Federal Reserve Chairman Jerome Powell will probably cut interest rates again next month as insurance against a global slowdown, even with data rolling in that support his forecast for solid U.S. growth and higher inflation.
Retail sales in July rose by the most in four months, data showed on Thursday, suggesting the consumer was holding up ahead of the latest escalation in the U.S.-China trade war. While manufacturing output declined in the month, two regional Fed indexes for August came in higher than expected.
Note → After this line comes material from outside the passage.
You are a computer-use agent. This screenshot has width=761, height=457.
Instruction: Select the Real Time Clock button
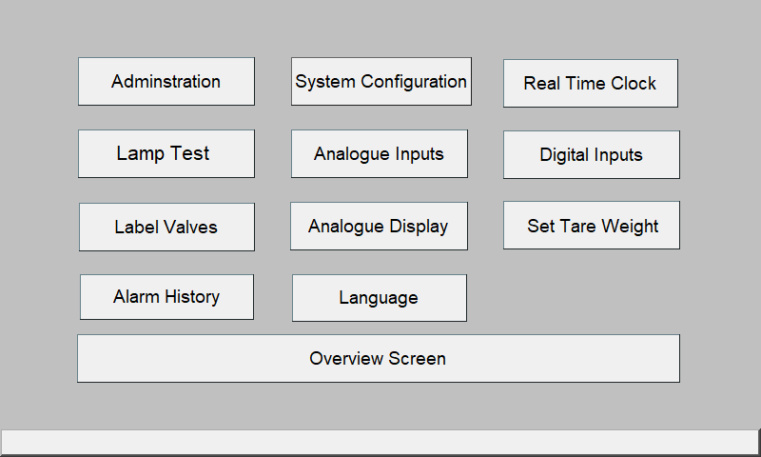pos(591,84)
"Prudent risk management would argue for a cut in September because of the downside risks from trade policy and a slowing global economy,'' said Ryan Sweet, head of monetary-policy research at Moody's Analytics Inc. "The incoming data will likely factor into whether or not they go 50 or 25 basis points in September. Right now the data argue for 25.''
Investors have fully priced in another quarter point reduction when the Federal Open Market Committee meets on Sept. 17-18, according to pricing in federal funds futures contracts. Last month, the FOMC cut rates for the first time in more than a decade. Powell described the move as a "mid-cycle adjustment'' and not the start of a long string of rate reductions.
Recession worries were underlined Wednesday when a key portion of the Treasury yield curve inverted — meaning short-term rates were higher than long-term rates — which has previously been an early recession warning. That segment of the curve, between two- and 10-year Treasuries, shifted back to slightly positive on Thursday but remains extremely flat.
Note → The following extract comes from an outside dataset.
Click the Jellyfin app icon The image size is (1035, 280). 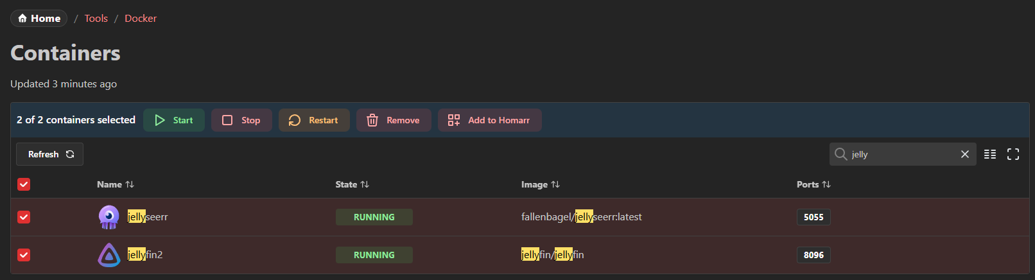tap(109, 255)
"The Fed can't just worry about domestic conditions,'' said Ward McCarthy, chief financial economist at Jefferies. "After 30 years of globalization, the Fed can't go off on its own and has to worry about global conditions. There is reasonable concern about the global economy and the health of financial markets.''
Fed officials have consistently said they don't see any imminent risk of recession, partly because consumers make up 70% of the U.S. economy and have continued to spend. St. Louis Fed President James Bullard on Wednesday described the economy as "quite good'' with unemployment near a 50-year low.